Stored records:
• • • • • • •
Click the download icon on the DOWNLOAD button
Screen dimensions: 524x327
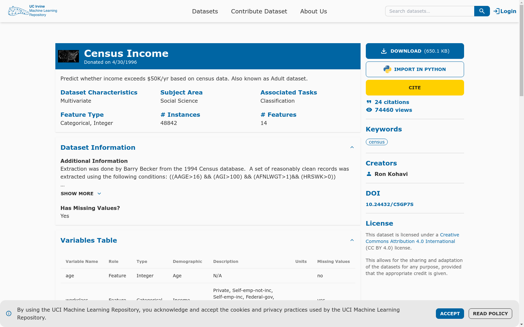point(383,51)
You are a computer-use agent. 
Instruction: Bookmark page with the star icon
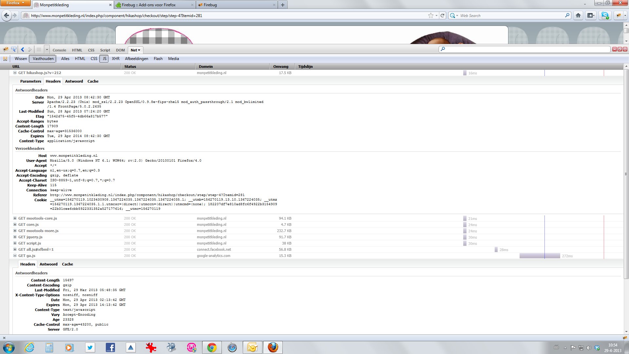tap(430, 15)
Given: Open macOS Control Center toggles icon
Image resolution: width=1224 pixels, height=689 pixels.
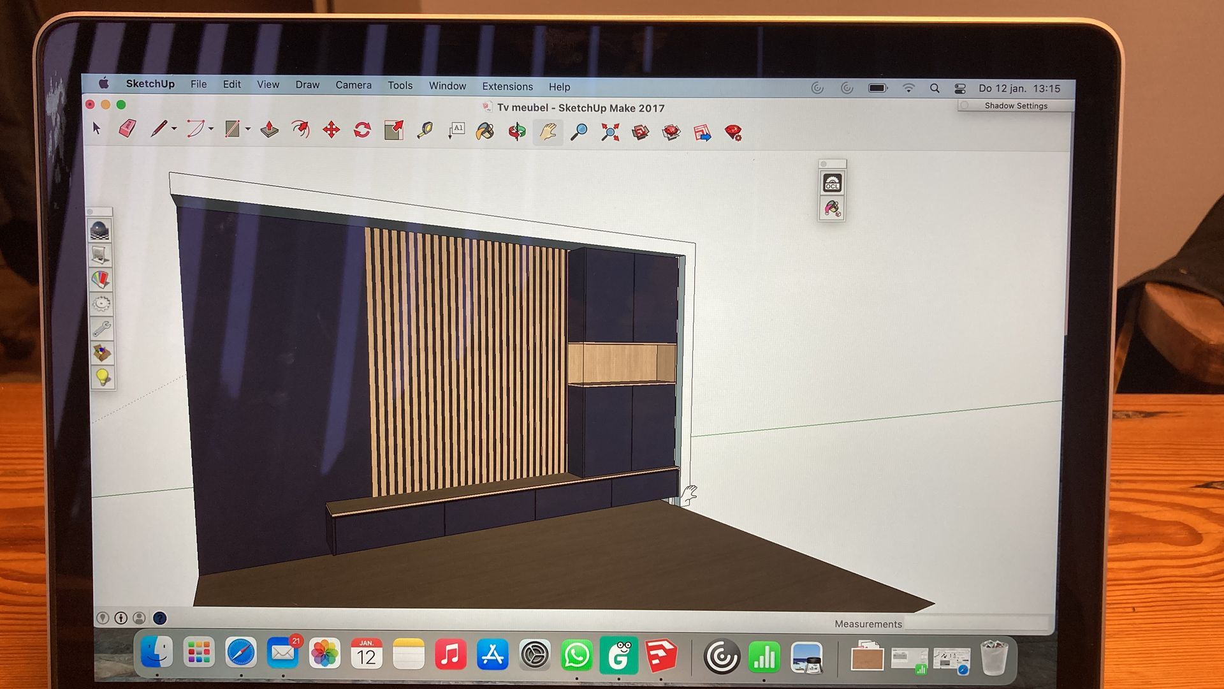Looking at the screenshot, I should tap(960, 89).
• • • • • • •
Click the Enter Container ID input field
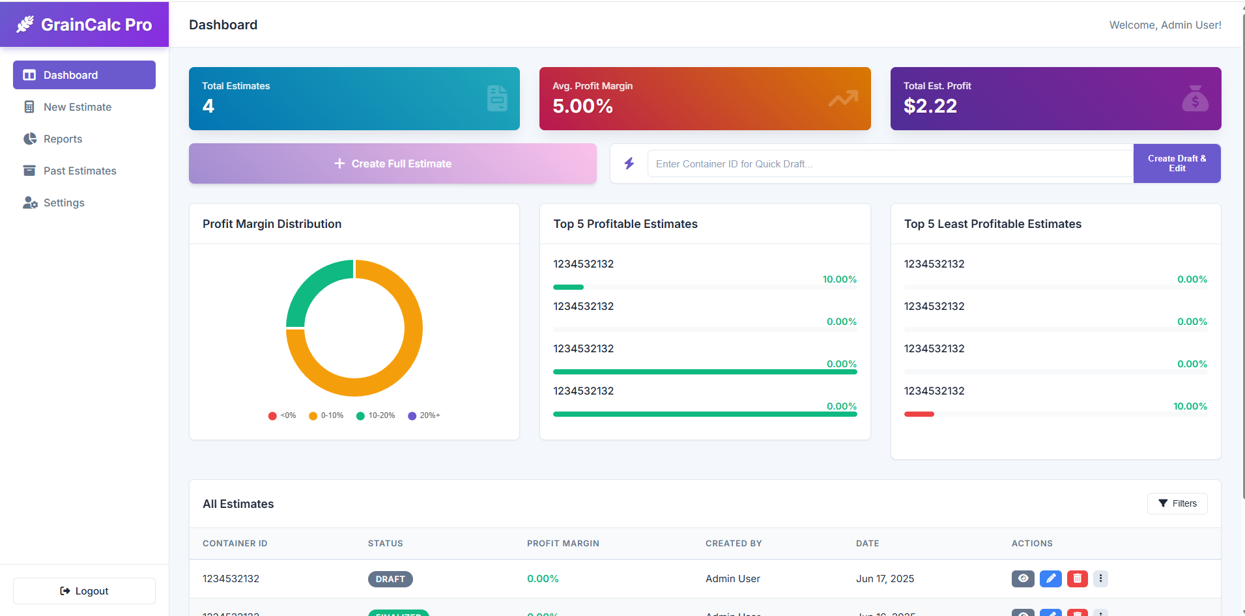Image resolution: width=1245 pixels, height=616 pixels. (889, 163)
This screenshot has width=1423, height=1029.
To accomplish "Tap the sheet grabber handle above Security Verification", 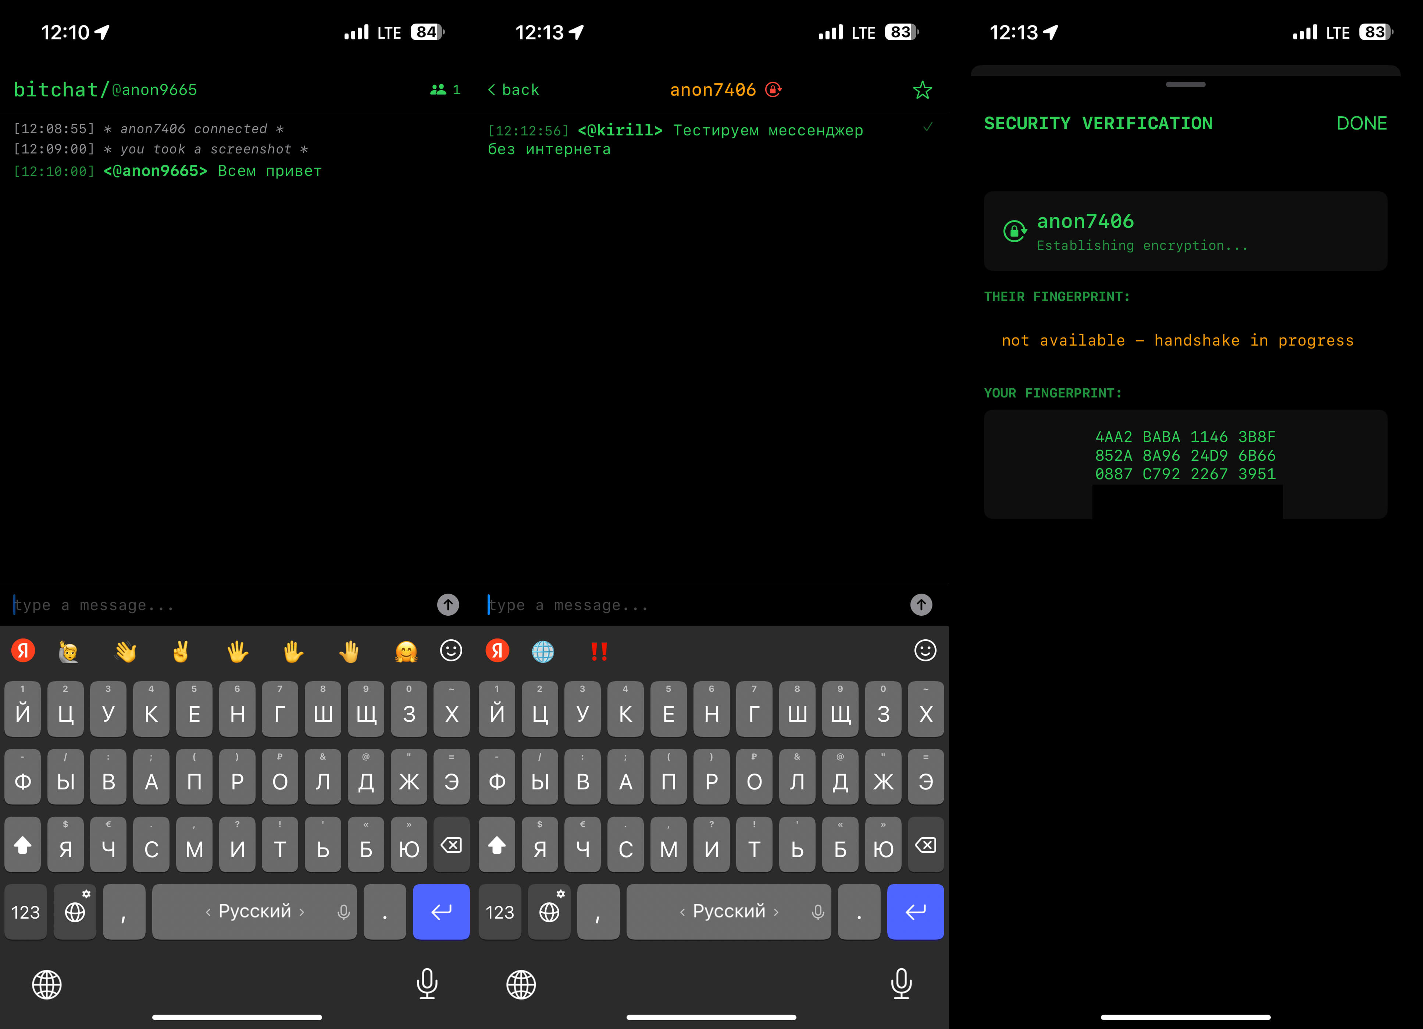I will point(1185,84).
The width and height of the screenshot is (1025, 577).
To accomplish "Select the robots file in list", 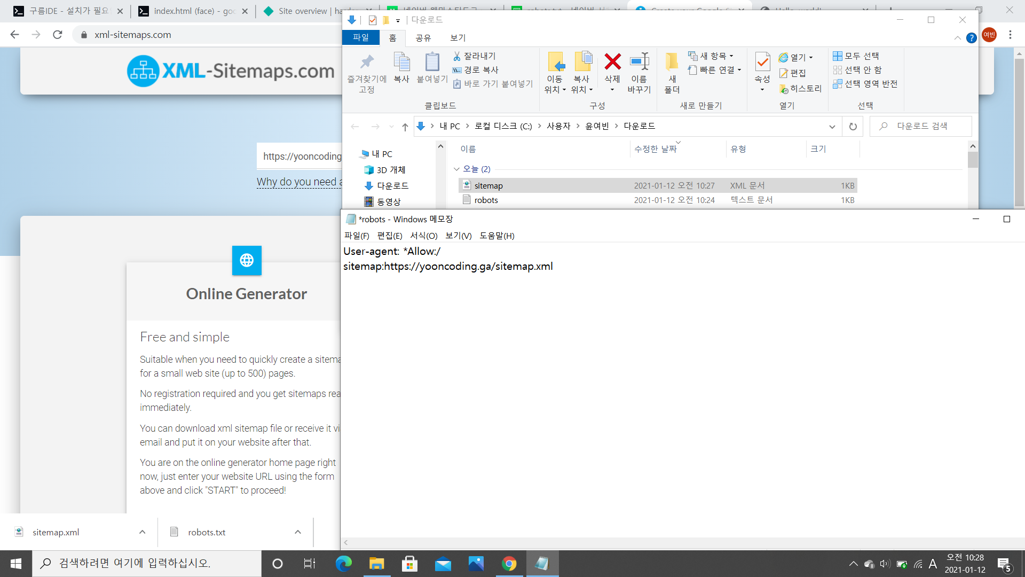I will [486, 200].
• • • • • • •
→ Task to carry out:
Exact copy, pictures excluded: from the line with "Screen dimensions: 524x327" up to and including the line with "Given: Open macOS Control Center toggles icon" in the data above.

→ Answer to this exercise:
Screen dimensions: 524x327
point(383,51)
You are a computer-use agent. 
Instruction: Bookmark page with the star icon
tap(430, 15)
Given: Open macOS Control Center toggles icon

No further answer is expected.